The five-passenger car was smaller than most load vehicles, but smugglers sometimes transport women and children separately from men, so they might use a smaller car for three women, Sgt. Brett Palmer said.

A few minutes later, Hernandez admitted that she and her sister were in the country illegally and that Huerta-Bandala was driving them to California.

“We have conflicting stories and now we have a lie in the middle of the investigation,” Madrid said.

“Now, it’s about why did she lie to us? What’s really going on here?” he said. “So we’re still developing the investigation, but at this point, we have enough to keep pushing and interview the rest of the subjects individually and see what other stories we get out of them.”

But the women insisted they never paid Huerta-Bandala to take them to California. They said they were walking down a street somewhere in Phoenix or Glendale when Huerta-Bandala pulled up and offered them a free ride. The third woman, Cristabel de Jesus Cuatro, told the deputies that she was an illegal immigrant as well, and that Huerta-Bandala was driving the group to Kingman, again for free.

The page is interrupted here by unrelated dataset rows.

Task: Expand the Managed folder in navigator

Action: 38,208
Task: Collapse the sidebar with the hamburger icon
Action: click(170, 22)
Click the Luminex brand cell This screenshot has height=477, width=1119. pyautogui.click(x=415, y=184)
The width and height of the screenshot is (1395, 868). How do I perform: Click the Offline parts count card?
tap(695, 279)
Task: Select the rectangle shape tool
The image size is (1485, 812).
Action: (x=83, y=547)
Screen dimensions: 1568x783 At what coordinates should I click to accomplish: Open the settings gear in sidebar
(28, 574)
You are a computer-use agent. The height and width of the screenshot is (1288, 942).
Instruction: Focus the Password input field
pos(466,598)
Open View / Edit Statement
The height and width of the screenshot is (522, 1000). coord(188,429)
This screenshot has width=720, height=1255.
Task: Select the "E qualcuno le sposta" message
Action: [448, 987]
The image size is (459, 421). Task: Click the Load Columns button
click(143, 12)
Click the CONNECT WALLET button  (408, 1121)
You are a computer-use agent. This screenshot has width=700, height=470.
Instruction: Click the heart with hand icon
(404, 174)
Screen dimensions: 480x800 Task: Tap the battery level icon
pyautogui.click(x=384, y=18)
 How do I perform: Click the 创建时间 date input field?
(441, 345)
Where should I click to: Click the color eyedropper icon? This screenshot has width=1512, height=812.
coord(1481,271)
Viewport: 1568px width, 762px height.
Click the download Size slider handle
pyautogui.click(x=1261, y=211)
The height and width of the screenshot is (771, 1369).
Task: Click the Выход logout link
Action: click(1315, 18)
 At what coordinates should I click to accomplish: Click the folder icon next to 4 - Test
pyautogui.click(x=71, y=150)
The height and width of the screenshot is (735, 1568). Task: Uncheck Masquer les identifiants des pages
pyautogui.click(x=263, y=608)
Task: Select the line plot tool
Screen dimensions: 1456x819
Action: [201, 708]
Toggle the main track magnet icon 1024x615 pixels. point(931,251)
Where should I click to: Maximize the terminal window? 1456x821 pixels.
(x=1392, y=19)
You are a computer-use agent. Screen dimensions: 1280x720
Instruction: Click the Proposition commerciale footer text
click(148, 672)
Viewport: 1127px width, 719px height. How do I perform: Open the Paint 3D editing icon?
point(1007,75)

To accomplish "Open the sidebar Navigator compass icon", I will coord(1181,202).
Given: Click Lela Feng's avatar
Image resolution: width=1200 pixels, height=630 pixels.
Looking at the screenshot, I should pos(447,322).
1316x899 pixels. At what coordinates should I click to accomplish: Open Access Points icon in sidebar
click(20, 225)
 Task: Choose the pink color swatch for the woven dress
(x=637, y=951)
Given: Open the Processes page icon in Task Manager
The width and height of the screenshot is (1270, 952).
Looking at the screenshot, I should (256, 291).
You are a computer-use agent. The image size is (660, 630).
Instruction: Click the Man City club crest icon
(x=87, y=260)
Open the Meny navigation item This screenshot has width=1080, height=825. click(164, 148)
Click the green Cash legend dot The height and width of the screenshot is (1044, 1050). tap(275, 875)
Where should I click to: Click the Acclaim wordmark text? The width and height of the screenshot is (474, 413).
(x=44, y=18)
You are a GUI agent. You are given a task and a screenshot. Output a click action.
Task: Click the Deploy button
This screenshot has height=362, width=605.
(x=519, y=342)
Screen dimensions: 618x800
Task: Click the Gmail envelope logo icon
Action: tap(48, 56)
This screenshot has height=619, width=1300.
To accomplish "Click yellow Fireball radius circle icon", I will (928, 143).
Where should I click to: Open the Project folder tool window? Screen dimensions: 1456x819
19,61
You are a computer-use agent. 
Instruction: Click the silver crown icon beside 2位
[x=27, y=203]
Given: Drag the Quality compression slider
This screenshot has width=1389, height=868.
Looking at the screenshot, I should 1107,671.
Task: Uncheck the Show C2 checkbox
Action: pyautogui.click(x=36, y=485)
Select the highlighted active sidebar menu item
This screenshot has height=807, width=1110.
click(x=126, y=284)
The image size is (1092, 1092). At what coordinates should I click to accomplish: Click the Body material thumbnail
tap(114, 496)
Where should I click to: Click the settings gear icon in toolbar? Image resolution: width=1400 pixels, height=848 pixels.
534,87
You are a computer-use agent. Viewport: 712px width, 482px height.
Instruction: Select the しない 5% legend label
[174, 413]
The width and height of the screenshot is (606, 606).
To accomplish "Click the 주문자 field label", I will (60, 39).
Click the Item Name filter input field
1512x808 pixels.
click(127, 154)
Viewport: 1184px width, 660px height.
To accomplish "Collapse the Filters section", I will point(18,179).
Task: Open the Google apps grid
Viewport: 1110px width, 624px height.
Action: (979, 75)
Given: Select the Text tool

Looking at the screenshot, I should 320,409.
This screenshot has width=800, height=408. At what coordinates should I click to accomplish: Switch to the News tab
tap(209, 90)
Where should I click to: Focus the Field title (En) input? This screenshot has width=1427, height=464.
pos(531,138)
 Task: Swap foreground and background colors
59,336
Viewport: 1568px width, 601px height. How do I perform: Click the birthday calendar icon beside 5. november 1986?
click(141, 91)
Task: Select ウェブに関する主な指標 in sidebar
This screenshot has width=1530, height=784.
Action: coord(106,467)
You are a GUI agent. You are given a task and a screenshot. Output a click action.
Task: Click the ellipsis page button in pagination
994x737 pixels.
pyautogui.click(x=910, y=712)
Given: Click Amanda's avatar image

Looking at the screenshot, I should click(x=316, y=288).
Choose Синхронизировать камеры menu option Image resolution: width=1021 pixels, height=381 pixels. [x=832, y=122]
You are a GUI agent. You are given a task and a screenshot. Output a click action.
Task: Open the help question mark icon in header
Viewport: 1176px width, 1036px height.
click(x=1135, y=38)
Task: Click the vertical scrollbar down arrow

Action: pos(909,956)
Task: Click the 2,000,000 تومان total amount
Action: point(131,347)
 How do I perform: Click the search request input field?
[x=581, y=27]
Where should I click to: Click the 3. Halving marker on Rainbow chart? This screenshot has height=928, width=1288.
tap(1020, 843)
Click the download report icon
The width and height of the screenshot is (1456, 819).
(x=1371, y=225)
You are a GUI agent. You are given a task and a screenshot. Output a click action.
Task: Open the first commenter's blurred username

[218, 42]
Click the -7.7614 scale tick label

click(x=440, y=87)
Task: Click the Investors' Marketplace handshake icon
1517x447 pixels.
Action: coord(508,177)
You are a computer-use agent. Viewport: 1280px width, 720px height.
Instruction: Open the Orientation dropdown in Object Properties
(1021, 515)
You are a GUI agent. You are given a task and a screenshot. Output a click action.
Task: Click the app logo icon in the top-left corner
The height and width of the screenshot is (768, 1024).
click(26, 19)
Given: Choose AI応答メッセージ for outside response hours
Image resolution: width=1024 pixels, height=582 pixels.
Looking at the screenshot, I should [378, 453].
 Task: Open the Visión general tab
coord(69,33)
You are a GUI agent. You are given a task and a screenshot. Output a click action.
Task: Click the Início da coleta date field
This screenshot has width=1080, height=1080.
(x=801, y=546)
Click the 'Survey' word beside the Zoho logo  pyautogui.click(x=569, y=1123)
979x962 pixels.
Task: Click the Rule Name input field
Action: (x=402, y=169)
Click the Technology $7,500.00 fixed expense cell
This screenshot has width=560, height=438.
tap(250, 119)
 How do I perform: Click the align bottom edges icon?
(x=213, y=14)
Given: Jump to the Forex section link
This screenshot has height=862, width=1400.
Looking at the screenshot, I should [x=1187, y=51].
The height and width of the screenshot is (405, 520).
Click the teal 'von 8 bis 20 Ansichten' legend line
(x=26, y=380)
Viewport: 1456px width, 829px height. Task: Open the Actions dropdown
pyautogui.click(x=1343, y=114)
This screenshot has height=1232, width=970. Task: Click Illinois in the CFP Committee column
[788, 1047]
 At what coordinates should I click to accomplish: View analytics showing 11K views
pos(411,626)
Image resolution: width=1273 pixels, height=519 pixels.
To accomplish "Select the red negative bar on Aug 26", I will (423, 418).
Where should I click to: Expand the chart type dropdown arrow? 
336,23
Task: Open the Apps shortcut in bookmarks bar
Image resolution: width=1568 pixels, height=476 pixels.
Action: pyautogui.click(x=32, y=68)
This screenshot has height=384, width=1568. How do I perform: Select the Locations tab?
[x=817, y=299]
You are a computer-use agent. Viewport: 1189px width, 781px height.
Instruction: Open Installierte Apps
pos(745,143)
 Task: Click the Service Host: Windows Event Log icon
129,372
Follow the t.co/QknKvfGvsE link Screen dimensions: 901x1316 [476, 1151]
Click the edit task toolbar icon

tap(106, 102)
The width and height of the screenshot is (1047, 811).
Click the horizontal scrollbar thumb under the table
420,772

That was an important point.

“The problem is the evidence,” Palmer said. “If we don’t have their statements to collaborate the evidence that we’re seeing physically here, with the vehicle and with them and their conflicting stories, if they won’t give it up with an admission, we don’t have enough at this point to pursue state charges for smuggling.”

Instead, deputies detained them under federal law for being in the country illegally.

The lawman took the motorists first to MCSO’s substation in Surprise, to feed, fingerprint, re-interview and conduct background checks on the suspects.

It was a time-consuming process. For instance, Huerta-Bandala told deputies that he had been arrested once before, by the U.S. Border Patrol, in 2005.

A database maintained by the U.S. Immigration and Customs Enforcement agency showed that he had been arrested three times by the Border Patrol since ’05.

Later, Huerta-Bandala, speaking in Spanish, told the Tribune that he is married and has lived and worked as a painter in the United States since 2000. Furthermore, he said he has crossed the border frequently during that eight-year period.

But with deputies listening in on the newspaper’s holding-cell interview, he declined to say why or how he has crossed so many times.

He repeated his claim that he and his passengers merely were driving to Kingman to visit family.

Nearing 1 a.m., which was more than seven hours after the team started the night’s patrol, the deputies took their suspects to ICE’s Phoenix complex, the next stop on their way back to Mexico.

“We got some of the peripheral stuff of what we were looking for,” Madrid said. “We weren’t able to continue on and find what we’re ultimately out there looking for — an active smuggling case.”